» **Consignes**
A. Dans le texte sur l'ouvrage de François Villa, comment l'auteur désigne-t-il les extensions narcissiques auxquelles le sujet a recours ?
B. Rédigez la suite du texte sur l'ouvrage de François Villa à partir de sa dernière phrase.

Un des points théoriques forts de l’ouvrage, que François Villa étudie avec beaucoup de rigueur, est celui du refoulement organique, qui correspond à l’abandon ou la modification des modes de satisfaction liés à une certaine zone érogène et rappelle l’expérience vécue de l’absence d’un appareil d’exécution de l’excitation sexuelle et des conséquences de détresse qu’engendre cette réalité, ce qui amène le sujet à recourir à une aide étrangère susceptible de traiter l’excitation, qui sont des extensions narcissiques, que François Villa désigne comme des prothèses, avec lequel, pense-t-il, l’humain ne fait jamais totalement corps.
Avec cette modélisation, nous sommes proches des théories de l’intersubjectivité, ainsi que la fonction alpha de Bion, même si certains points diffèrent. La question se pose, par exemple, de la qualité de ces prothèses, qu’en langage kleinien et post-kleinien, on appellerait objets internes, et de leur degré d’intériorisation. Une autre question concernerait le statut et la qualité de cette « aide étrangère », qui a été largement traitée dans une psychanalyse plus centrée sur l’objet. Il est question aussi du conflit entre intérêt de l’espèce et intérêt narcissique, qui se déploie fortement dans le contexte contemporain.
En fin de compte, François Villa a montré que la puissance du vieillir est une puissance paradoxale puisqu’elle implique la capacité à garder en puissance nombre de nos possibles en différant la mort grâce à une très grande aptitude à remettre à plus tard certaines satisfactions, sans en être insatisfait ou détruit.

» **Extraits de données**
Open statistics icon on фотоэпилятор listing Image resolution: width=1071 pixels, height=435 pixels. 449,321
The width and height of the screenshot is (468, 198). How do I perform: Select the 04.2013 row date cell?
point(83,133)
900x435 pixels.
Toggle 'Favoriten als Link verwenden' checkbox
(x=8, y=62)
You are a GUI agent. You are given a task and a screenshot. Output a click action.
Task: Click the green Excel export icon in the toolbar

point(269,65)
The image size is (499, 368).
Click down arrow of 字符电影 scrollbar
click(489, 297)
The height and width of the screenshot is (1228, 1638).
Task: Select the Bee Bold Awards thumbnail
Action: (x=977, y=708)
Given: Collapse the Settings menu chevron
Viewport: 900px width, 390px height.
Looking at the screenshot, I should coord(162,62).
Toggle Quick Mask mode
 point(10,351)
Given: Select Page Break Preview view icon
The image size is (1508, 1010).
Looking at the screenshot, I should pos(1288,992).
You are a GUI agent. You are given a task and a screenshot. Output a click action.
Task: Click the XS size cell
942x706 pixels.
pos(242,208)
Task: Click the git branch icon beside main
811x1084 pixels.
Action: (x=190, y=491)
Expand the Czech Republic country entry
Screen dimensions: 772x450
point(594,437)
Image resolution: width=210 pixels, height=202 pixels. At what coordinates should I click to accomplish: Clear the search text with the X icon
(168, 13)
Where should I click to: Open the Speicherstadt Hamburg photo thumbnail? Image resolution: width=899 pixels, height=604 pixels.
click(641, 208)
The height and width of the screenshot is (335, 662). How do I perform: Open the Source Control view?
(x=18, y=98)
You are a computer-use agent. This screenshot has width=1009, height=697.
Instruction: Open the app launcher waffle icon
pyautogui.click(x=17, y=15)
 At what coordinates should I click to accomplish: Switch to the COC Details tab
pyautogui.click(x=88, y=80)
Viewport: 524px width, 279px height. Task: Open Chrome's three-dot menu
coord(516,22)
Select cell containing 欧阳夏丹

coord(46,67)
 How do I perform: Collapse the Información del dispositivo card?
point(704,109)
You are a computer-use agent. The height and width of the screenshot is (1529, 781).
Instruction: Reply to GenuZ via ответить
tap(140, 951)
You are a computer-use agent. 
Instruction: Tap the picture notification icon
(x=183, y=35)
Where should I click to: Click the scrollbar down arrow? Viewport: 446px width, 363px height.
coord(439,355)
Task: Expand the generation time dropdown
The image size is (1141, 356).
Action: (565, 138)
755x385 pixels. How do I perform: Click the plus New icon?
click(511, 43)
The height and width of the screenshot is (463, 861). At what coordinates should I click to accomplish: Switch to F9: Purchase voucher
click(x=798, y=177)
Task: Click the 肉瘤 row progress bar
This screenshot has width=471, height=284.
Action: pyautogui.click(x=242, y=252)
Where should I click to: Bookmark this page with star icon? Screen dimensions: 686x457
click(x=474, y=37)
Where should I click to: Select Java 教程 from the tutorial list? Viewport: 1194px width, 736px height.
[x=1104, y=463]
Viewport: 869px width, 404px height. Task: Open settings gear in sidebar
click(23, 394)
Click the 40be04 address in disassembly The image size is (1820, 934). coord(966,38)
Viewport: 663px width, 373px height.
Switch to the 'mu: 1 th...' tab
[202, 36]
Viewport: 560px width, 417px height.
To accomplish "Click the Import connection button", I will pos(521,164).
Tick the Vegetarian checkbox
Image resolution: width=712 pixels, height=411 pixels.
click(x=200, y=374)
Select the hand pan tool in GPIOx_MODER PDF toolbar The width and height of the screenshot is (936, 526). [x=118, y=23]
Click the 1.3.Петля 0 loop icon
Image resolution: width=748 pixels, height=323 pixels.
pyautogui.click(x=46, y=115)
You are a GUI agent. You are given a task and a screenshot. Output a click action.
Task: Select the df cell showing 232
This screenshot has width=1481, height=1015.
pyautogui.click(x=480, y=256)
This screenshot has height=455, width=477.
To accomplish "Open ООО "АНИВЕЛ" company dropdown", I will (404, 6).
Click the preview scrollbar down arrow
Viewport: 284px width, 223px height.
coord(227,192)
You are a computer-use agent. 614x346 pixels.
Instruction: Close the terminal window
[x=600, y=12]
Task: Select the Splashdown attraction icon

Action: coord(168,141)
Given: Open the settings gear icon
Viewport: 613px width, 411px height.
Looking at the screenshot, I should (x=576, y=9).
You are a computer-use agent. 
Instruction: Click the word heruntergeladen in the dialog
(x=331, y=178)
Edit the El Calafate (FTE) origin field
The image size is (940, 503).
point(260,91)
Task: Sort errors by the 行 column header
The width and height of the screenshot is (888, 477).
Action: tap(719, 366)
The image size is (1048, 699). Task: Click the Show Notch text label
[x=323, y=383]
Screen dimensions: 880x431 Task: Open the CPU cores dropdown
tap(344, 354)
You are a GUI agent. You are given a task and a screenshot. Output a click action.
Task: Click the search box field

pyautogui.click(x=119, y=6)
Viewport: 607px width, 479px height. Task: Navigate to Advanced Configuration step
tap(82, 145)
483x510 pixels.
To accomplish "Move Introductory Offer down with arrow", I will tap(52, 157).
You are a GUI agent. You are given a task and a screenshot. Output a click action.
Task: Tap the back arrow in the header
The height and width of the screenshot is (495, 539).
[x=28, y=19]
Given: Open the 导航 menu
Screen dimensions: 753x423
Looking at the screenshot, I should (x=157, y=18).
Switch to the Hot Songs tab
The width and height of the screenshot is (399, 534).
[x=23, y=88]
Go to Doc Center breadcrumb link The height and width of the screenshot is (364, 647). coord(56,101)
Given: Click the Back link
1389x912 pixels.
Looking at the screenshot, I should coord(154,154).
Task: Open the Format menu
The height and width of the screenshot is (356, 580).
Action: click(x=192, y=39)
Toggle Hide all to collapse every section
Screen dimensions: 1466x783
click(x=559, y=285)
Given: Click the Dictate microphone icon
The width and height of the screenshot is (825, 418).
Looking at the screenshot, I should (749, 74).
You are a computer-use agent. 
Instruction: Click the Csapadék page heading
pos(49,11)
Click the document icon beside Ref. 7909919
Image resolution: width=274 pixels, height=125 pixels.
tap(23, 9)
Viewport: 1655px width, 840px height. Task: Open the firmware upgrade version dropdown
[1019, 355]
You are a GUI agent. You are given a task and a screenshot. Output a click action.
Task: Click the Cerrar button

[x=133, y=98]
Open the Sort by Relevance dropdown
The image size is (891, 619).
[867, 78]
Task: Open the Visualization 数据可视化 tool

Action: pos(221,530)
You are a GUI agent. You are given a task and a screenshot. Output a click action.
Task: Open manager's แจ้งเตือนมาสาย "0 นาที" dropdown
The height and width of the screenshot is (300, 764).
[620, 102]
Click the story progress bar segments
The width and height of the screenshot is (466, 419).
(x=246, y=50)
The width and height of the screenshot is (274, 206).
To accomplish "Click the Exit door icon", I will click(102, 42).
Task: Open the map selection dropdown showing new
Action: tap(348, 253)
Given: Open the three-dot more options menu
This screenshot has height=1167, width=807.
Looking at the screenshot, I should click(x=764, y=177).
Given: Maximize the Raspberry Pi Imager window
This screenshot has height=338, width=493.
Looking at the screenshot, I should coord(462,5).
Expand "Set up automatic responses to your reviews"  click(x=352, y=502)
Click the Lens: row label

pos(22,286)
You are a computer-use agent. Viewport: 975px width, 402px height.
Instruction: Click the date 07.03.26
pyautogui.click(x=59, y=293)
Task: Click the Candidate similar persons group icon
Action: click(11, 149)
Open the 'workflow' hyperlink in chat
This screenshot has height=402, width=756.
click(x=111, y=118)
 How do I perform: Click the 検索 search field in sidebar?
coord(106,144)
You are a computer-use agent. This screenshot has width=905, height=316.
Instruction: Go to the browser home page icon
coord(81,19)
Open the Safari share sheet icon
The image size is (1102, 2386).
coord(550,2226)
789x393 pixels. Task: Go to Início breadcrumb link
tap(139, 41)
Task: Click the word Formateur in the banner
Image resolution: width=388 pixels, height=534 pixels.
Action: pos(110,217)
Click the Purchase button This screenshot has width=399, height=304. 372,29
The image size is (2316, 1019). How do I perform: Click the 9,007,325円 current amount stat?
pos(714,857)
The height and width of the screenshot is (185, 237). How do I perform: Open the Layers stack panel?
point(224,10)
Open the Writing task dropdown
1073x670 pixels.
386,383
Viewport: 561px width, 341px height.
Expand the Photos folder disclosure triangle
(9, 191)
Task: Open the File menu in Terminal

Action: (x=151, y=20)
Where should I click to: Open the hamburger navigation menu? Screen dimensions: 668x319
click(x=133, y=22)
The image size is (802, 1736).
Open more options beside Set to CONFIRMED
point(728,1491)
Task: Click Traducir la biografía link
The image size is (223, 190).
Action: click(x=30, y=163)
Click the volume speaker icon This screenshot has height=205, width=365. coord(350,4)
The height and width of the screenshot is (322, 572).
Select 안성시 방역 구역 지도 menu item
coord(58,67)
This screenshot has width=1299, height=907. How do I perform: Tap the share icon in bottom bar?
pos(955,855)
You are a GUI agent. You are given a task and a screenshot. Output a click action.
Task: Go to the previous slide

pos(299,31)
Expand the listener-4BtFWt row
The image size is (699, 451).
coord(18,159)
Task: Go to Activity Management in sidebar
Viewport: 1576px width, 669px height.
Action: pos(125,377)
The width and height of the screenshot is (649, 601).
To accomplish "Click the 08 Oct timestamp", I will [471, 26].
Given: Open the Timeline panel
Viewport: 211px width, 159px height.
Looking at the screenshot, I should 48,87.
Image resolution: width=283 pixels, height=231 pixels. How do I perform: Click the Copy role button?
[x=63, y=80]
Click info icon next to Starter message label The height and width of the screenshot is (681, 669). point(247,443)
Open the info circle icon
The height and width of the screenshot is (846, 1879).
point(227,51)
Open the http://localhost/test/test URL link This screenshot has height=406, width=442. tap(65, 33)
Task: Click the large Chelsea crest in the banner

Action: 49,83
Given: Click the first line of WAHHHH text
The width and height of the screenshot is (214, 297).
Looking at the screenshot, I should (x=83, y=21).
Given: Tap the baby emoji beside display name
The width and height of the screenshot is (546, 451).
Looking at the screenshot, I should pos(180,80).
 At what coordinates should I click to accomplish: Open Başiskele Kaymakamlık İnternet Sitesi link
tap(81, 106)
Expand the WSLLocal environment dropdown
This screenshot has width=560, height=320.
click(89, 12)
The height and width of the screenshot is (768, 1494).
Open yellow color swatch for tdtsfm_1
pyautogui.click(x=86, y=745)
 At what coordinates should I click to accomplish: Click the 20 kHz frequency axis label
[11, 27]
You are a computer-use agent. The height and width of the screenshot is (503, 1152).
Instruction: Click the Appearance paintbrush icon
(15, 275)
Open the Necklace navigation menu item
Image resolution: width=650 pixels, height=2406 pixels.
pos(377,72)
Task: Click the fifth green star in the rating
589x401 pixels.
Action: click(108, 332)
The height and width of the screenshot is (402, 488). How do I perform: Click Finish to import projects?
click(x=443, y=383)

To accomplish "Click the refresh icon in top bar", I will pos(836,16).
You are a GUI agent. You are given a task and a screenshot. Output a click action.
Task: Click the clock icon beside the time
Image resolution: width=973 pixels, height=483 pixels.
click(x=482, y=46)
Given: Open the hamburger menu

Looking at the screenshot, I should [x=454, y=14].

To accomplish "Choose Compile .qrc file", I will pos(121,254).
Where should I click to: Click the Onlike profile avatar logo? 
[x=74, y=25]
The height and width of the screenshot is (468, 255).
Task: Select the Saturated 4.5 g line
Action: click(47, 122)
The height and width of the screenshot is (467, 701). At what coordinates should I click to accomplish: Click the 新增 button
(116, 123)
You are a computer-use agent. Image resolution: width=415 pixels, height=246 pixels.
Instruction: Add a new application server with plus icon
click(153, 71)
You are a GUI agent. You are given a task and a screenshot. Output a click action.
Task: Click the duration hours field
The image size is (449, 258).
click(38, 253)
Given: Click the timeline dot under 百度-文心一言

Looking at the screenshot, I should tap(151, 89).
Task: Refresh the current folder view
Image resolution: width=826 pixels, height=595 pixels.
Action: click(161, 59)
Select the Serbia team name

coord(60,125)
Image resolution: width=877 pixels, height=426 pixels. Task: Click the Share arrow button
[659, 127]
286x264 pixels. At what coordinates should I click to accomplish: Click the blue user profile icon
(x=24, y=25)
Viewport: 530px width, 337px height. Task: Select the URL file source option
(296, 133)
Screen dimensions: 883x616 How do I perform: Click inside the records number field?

» **Réponses attendues**
A. Il les désigne comme des prothèses.

B.
Plusieurs chapitres évoquent les difficultés des soignants dans ces cliniques du vieillissement, avec les problèmes particulièrement lourds du contre-transfert. Comment s’identifier à ces vieillards, ces mourants ? Ou plutôt quel type d’identification est mis en jeu ? Sur la fatigue qui guette le personnel des maisons de retraite, François Villa propose de ne pas s’arrêter aux pseudo-évidences, mais de la soumettre à une véritable réflexion, qui y verrait l’effet d’une suspension des investissements, face à la perception irréductible de l’altérité de l’autre.
On aurait aimé que François Ville illustre ses propos avec quelques cas cliniques, qui auraient permis d’éclairer le lecteur qui se sent par moments quelque peu débordé par le très haut niveau théorique de l’auteur. Néanmoins, les théorisations de François Villa sont articulées à des expériences cliniques, les années passées en gériatrie et oncologie pédiatrique, qui confèrent à cet ouvrage une tonalité profondément humaniste où le fil directeur est un questionnement existentiel sur ce qui nous fait être en vie, ce qui nous empêche de mourir et ce qui nous amène en fin de compte à consentir ou à chercher à mourir.